Selection of CMV‐specific CD8+ and CD4+ T cells by mini‐EBV‐transformed B cell lines

Efficient protocols to generate cytomegalovirus (CMV)‐specific T cells are required for adoptive immunotherapy. Recombinant Epstein‐Barr virus (EBV) vectors called mini‐EBV can be used to establish permanent B cell lines in a single step, which present the CMV antigen pp65 in a constitutive manner. These B cell lines, coined pp65 mini‐LCL, were successfully used to reactivate and expand CMV‐specific cytotoxic T cells. Here we evaluate this pp65 mini‐EBV system in closer detail, focusing on (1) the quantification of T cells with specific effector function and (2) the identification of CMV‐specific CD4+ helper T cells. The co‐expansion of various functional CMV epitope specificities was demonstrated by IFN‐γ enzyme‐linked immunospot assay (ELISPOT) assays and HLA‐peptide tetramer staining.
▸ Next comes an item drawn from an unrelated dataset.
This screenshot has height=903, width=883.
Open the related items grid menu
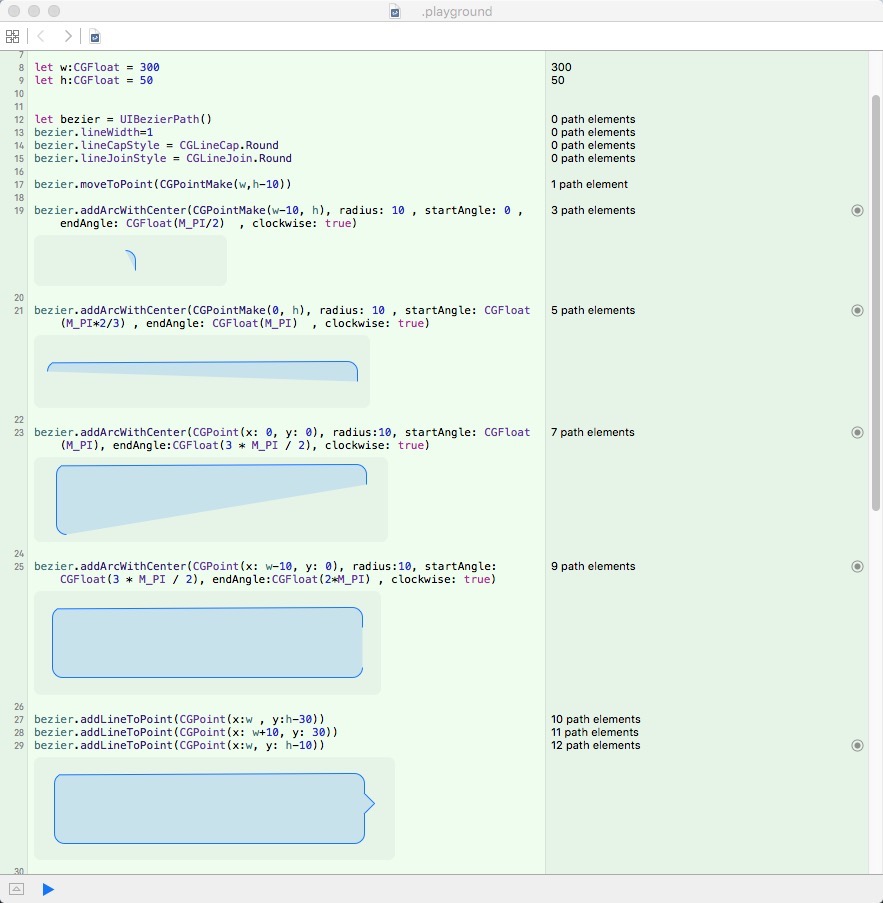pos(12,36)
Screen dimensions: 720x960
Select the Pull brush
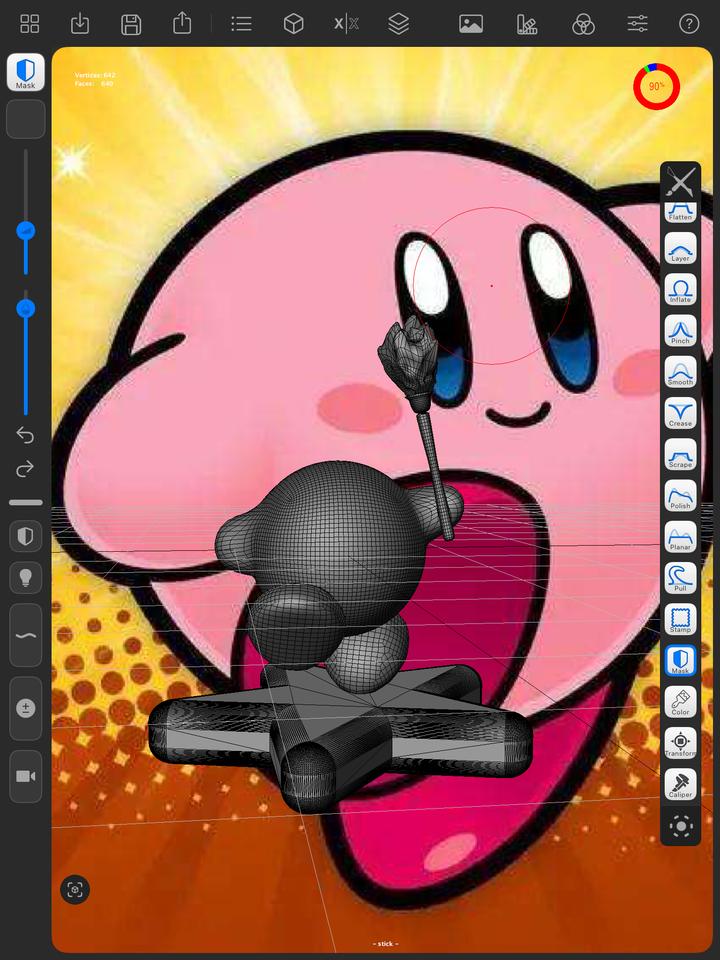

Single‐cell cloning resulted in both CD4+ and CD8+ T cell clones, the majority of which was CMV specific. Thus, mini‐LCL present the pp65 antigen on HLA class I and II, mobilizing both arms of the T cell response. Using a peptide library covering the pp65 sequence for further analysis of T cell clones, we identified new pp65 CD8+ and CD4+ T cell epitopes.